The problem is not just in the model. When Jefferson and his colleagues were writing the Constitution of the United States, which, during 200 years of its existence, has had only a few amendments, they clearly determined the limits of each branch of power and the limits of the federal government's authority over the states. But the Constitution is effective there because tens of millions of Americans are ready to defend it and know exactly what they are defending.

It is important to choose a good model, but it will not take root until the vicious “vertical of power” is destroyed.

Russia has to understand that the country's true unity is not provided by internal troops or the FSB (KGB, NKVD, Cheka), but by the truly voluntary consent of its population to live together with respect for all the country's parts and society's layers. It also has to realize that the dissolution of the Soviet Union was brought on by the absence of such consent and respect, which none of Russia’s rulers has sought; Moscow has ruled without such consent and respect—and in Moscow, the Kremlin rules. It is important to choose a good model, but it will not take root until the vicious “vertical of power” is destroyed. Seeing the absurdity of relations with the North Caucasus, people shout: "Stop feeding the Caucasus!" when they should be offered a choice: "We either feed the Caucasus at a loss (and in this case the reasons for doing so should be given) or we let the Caucasus go and feed itself!"

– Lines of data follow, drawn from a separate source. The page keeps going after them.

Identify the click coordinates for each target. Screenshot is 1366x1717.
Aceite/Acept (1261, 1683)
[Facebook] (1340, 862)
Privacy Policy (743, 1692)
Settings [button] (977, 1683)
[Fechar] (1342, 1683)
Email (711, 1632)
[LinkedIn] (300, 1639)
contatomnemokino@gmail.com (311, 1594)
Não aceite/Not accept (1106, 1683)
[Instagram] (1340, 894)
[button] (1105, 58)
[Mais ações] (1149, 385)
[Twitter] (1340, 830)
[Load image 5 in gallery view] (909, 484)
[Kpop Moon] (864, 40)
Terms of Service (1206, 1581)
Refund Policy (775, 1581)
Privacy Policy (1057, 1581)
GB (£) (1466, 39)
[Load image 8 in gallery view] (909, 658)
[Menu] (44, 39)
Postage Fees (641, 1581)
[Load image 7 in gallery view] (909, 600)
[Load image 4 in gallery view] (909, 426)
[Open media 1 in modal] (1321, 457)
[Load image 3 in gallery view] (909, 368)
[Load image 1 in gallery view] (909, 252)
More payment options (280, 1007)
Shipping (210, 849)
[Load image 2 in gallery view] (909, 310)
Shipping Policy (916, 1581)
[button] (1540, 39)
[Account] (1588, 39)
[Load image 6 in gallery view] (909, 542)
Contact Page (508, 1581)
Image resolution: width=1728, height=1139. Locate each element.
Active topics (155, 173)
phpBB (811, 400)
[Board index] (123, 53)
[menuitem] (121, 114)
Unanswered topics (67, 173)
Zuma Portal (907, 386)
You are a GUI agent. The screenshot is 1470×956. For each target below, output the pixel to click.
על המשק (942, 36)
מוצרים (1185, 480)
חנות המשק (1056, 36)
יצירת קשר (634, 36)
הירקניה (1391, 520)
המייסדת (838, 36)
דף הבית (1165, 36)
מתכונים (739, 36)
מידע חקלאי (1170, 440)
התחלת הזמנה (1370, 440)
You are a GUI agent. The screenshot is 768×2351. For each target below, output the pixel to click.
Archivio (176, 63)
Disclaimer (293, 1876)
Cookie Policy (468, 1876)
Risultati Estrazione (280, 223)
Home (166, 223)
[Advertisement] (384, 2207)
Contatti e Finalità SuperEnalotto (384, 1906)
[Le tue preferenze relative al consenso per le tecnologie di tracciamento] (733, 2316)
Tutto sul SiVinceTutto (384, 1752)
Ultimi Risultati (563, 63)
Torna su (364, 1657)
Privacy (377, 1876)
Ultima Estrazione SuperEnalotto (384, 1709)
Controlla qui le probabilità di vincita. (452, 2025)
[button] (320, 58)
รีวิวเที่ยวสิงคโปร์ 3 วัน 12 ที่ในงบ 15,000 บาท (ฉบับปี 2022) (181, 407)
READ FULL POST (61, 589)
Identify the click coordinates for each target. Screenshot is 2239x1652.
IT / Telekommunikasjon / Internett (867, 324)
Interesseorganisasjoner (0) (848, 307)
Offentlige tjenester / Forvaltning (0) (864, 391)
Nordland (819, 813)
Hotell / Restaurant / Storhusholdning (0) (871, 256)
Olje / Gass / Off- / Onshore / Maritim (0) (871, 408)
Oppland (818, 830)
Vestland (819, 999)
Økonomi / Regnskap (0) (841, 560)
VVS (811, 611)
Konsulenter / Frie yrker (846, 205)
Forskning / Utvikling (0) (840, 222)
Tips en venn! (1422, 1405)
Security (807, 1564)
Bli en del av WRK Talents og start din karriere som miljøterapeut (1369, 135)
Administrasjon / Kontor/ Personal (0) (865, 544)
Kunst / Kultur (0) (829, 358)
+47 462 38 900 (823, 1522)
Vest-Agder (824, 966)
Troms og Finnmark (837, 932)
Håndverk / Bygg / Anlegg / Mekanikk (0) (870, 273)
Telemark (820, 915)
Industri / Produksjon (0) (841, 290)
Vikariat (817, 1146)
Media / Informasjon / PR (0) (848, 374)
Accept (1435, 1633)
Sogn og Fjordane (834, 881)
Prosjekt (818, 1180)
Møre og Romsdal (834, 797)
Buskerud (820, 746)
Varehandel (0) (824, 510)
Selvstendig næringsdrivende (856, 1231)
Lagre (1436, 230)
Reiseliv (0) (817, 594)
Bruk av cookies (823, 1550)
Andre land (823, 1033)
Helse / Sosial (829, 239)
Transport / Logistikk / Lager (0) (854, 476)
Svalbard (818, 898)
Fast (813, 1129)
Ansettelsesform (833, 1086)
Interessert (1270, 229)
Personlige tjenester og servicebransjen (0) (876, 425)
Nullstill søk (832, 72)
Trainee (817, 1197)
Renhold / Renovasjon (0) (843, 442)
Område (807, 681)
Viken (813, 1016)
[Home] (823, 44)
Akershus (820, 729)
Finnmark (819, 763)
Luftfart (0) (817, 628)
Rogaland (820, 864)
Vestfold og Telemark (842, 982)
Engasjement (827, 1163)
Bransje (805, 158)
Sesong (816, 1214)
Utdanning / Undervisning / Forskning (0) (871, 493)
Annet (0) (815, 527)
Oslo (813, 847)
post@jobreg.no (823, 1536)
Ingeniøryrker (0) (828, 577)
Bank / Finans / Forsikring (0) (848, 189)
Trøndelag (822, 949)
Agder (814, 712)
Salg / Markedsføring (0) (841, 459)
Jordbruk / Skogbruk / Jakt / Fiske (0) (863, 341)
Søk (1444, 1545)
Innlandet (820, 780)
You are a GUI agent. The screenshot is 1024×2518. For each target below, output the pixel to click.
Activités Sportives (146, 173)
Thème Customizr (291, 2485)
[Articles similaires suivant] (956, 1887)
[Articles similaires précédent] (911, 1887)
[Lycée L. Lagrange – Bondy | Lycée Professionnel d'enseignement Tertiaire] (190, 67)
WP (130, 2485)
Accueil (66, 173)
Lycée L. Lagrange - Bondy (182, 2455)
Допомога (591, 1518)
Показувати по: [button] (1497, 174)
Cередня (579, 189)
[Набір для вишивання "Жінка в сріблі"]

Autocracy is dangerous not only because of its despotism, but also because even though it sees everything from above, it distorts and sometimes hushes up real problems that exist in the country and among its people. The main task for Russia is to stop and look at itself objectively, not as the leading power of a non-religious faith, Leninism; not as the leading power of a religious faith, Orthodoxy. It has to realize the limited nature of its strengths and the necessity to use them wisely. It must do this, above all, in order to save its own population, so that in Russia living conditions are not worse, and life expectancy is not shorter, than in civilized countries, and so that the voice of the people and its initiatives are not suppressed. Then the potential that our country possesses, its widely acknowledged scientific and cultural achievements, will do Russia good and help it live sensibly. In that way and without having it as its aim, our country will become part of the civilized world. As it was under Yaroslav the Wise.